**To do:**
Copy out the listing below, substituting "interface agent" for each occurrence of "GUI agent" and keeping everything else the same.

**Information supplied:**
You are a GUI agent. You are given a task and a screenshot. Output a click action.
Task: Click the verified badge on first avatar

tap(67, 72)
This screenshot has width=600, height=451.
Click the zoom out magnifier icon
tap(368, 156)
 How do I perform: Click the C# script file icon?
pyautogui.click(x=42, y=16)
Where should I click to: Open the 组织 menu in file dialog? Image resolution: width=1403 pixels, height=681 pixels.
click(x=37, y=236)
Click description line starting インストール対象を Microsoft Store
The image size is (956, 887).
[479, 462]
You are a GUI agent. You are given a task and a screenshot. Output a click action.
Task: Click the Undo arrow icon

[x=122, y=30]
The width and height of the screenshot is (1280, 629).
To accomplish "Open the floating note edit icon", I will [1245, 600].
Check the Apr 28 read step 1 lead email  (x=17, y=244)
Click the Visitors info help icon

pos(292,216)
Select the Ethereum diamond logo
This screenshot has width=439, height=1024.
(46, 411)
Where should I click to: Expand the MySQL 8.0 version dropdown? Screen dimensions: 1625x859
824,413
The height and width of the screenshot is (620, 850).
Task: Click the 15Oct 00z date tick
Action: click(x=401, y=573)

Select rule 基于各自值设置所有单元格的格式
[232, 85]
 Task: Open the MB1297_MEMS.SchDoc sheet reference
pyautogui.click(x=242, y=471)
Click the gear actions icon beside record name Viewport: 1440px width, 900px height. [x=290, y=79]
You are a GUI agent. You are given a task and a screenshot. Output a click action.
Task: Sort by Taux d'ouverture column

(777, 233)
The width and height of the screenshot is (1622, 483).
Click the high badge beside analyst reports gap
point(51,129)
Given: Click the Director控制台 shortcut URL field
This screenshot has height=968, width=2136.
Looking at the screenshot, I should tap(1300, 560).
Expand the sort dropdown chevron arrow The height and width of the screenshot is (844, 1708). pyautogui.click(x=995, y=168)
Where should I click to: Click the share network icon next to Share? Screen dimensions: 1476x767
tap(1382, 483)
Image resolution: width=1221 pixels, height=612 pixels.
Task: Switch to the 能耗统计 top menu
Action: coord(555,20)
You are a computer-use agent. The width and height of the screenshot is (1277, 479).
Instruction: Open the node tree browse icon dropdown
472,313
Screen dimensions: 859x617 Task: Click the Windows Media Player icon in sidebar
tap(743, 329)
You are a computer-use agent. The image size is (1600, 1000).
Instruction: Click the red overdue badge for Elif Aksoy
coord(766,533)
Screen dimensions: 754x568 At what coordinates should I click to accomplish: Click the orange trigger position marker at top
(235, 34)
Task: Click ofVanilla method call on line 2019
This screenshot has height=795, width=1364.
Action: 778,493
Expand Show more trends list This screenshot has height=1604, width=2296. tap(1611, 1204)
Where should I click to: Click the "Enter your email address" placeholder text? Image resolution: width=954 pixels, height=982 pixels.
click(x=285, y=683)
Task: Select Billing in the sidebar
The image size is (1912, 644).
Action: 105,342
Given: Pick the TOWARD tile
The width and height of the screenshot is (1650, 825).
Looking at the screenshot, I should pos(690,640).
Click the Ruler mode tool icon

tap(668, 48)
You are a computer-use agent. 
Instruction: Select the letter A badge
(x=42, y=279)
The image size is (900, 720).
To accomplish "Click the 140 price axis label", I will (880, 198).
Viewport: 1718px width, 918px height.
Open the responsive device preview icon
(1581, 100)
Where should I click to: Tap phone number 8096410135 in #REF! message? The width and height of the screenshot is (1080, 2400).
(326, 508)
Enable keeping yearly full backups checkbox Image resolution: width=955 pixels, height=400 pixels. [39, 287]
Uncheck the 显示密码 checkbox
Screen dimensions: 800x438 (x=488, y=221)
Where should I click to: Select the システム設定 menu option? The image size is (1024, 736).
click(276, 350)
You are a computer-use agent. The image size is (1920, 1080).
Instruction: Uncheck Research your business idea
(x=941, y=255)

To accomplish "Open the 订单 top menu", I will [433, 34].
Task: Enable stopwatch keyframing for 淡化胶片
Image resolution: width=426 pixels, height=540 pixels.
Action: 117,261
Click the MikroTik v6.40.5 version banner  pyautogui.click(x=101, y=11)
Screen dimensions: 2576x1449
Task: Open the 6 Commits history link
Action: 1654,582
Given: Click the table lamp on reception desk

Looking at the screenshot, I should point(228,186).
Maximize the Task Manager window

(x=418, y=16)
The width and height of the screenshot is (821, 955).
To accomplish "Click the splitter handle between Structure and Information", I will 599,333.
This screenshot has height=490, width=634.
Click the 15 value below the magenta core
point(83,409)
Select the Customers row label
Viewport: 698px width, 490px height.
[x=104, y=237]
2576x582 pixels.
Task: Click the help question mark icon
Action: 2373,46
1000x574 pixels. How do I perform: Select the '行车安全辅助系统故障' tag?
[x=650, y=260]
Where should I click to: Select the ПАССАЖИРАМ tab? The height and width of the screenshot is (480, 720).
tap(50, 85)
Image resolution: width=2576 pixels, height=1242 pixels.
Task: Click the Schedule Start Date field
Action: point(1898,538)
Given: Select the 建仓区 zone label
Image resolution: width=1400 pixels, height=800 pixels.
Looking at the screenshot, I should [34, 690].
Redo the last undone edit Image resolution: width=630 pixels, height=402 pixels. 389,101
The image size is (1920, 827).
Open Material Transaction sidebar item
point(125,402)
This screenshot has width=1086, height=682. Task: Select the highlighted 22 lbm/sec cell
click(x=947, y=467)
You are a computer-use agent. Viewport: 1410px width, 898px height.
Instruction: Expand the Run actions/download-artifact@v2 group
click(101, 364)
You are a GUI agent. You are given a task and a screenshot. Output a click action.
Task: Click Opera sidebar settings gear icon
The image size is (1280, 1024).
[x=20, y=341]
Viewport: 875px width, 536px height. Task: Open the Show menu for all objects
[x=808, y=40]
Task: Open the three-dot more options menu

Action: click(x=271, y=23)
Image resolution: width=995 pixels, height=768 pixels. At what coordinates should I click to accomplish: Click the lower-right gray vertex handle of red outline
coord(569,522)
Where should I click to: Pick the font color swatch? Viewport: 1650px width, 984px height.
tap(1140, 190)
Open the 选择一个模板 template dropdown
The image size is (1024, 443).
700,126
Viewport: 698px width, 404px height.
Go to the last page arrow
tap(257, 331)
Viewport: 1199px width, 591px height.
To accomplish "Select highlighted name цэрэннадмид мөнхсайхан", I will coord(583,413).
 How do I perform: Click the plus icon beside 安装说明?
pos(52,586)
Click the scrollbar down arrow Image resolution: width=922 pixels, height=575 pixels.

**Finished answer:**
You are a interface agent. You are given a task and a screenshot. Output a click action.
Task: Click the verified badge on first avatar

tap(67, 72)
This screenshot has width=600, height=451.
Click the zoom out magnifier icon
tap(368, 156)
 How do I perform: Click the C# script file icon?
pyautogui.click(x=42, y=16)
Where should I click to: Open the 组织 menu in file dialog? Image resolution: width=1403 pixels, height=681 pixels.
click(x=37, y=236)
Click description line starting インストール対象を Microsoft Store
The image size is (956, 887).
[479, 462]
You are a interface agent. You are given a task and a screenshot. Output a click action.
Task: Click the Undo arrow icon

[x=122, y=30]
The width and height of the screenshot is (1280, 629).
To accomplish "Open the floating note edit icon", I will [1245, 600].
Check the Apr 28 read step 1 lead email  (x=17, y=244)
Click the Visitors info help icon

pos(292,216)
Select the Ethereum diamond logo
This screenshot has width=439, height=1024.
(46, 411)
Where should I click to: Expand the MySQL 8.0 version dropdown? Screen dimensions: 1625x859
824,413
The height and width of the screenshot is (620, 850).
Task: Click the 15Oct 00z date tick
Action: click(x=401, y=573)

Select rule 基于各自值设置所有单元格的格式
[232, 85]
 Task: Open the MB1297_MEMS.SchDoc sheet reference
pyautogui.click(x=242, y=471)
Click the gear actions icon beside record name Viewport: 1440px width, 900px height. [x=290, y=79]
You are a interface agent. You are given a task and a screenshot. Output a click action.
Task: Sort by Taux d'ouverture column

(777, 233)
The width and height of the screenshot is (1622, 483).
Click the high badge beside analyst reports gap
point(51,129)
Given: Click the Director控制台 shortcut URL field
This screenshot has height=968, width=2136.
Looking at the screenshot, I should tap(1300, 560).
Expand the sort dropdown chevron arrow The height and width of the screenshot is (844, 1708). pyautogui.click(x=995, y=168)
Where should I click to: Click the share network icon next to Share? Screen dimensions: 1476x767
tap(1382, 483)
Image resolution: width=1221 pixels, height=612 pixels.
Task: Switch to the 能耗统计 top menu
Action: coord(555,20)
You are a computer-use agent. The width and height of the screenshot is (1277, 479).
Instruction: Open the node tree browse icon dropdown
472,313
Screen dimensions: 859x617 Task: Click the Windows Media Player icon in sidebar
tap(743, 329)
You are a computer-use agent. The image size is (1600, 1000).
Instruction: Click the red overdue badge for Elif Aksoy
coord(766,533)
Screen dimensions: 754x568 At what coordinates should I click to accomplish: Click the orange trigger position marker at top
(235, 34)
Task: Click ofVanilla method call on line 2019
This screenshot has height=795, width=1364.
Action: 778,493
Expand Show more trends list This screenshot has height=1604, width=2296. tap(1611, 1204)
Where should I click to: Click the "Enter your email address" placeholder text? Image resolution: width=954 pixels, height=982 pixels.
click(x=285, y=683)
Task: Select Billing in the sidebar
The image size is (1912, 644).
Action: 105,342
Given: Pick the TOWARD tile
The width and height of the screenshot is (1650, 825).
Looking at the screenshot, I should pos(690,640).
Click the Ruler mode tool icon

tap(668, 48)
You are a computer-use agent. 
Instruction: Select the letter A badge
(x=42, y=279)
The image size is (900, 720).
To accomplish "Click the 140 price axis label", I will (880, 198).
Viewport: 1718px width, 918px height.
Open the responsive device preview icon
(1581, 100)
Where should I click to: Tap phone number 8096410135 in #REF! message? The width and height of the screenshot is (1080, 2400).
(326, 508)
Enable keeping yearly full backups checkbox Image resolution: width=955 pixels, height=400 pixels. [39, 287]
Uncheck the 显示密码 checkbox
Screen dimensions: 800x438 (x=488, y=221)
Where should I click to: Select the システム設定 menu option? The image size is (1024, 736).
click(276, 350)
You are a computer-use agent. The image size is (1920, 1080).
Instruction: Uncheck Research your business idea
(x=941, y=255)

To accomplish "Open the 订单 top menu", I will [433, 34].
Task: Enable stopwatch keyframing for 淡化胶片
Image resolution: width=426 pixels, height=540 pixels.
Action: 117,261
Click the MikroTik v6.40.5 version banner  pyautogui.click(x=101, y=11)
Screen dimensions: 2576x1449
Task: Open the 6 Commits history link
Action: 1654,582
Given: Click the table lamp on reception desk

Looking at the screenshot, I should point(228,186).
Maximize the Task Manager window

(x=418, y=16)
The width and height of the screenshot is (821, 955).
To accomplish "Click the splitter handle between Structure and Information", I will 599,333.
This screenshot has height=490, width=634.
Click the 15 value below the magenta core
point(83,409)
Select the Customers row label
Viewport: 698px width, 490px height.
[x=104, y=237]
2576x582 pixels.
Task: Click the help question mark icon
Action: 2373,46
1000x574 pixels. How do I perform: Select the '行车安全辅助系统故障' tag?
[x=650, y=260]
Where should I click to: Select the ПАССАЖИРАМ tab? The height and width of the screenshot is (480, 720).
tap(50, 85)
Image resolution: width=2576 pixels, height=1242 pixels.
Task: Click the Schedule Start Date field
Action: point(1898,538)
Given: Select the 建仓区 zone label
Image resolution: width=1400 pixels, height=800 pixels.
Looking at the screenshot, I should [34, 690].
Redo the last undone edit Image resolution: width=630 pixels, height=402 pixels. 389,101
The image size is (1920, 827).
Open Material Transaction sidebar item
point(125,402)
This screenshot has width=1086, height=682. Task: Select the highlighted 22 lbm/sec cell
click(x=947, y=467)
You are a computer-use agent. Viewport: 1410px width, 898px height.
Instruction: Expand the Run actions/download-artifact@v2 group
click(101, 364)
You are a interface agent. You are given a task and a screenshot. Output a click action.
Task: Click Opera sidebar settings gear icon
The image size is (1280, 1024).
[x=20, y=341]
Viewport: 875px width, 536px height. Task: Open the Show menu for all objects
[x=808, y=40]
Task: Open the three-dot more options menu

Action: click(x=271, y=23)
Image resolution: width=995 pixels, height=768 pixels. At what coordinates should I click to accomplish: Click the lower-right gray vertex handle of red outline
coord(569,522)
Where should I click to: Pick the font color swatch? Viewport: 1650px width, 984px height.
tap(1140, 190)
Open the 选择一个模板 template dropdown
The image size is (1024, 443).
700,126
Viewport: 698px width, 404px height.
Go to the last page arrow
tap(257, 331)
Viewport: 1199px width, 591px height.
To accomplish "Select highlighted name цэрэннадмид мөнхсайхан", I will coord(583,413).
 How do I perform: Click the plus icon beside 安装说明?
pos(52,586)
Click the scrollbar down arrow Image resolution: width=922 pixels, height=575 pixels.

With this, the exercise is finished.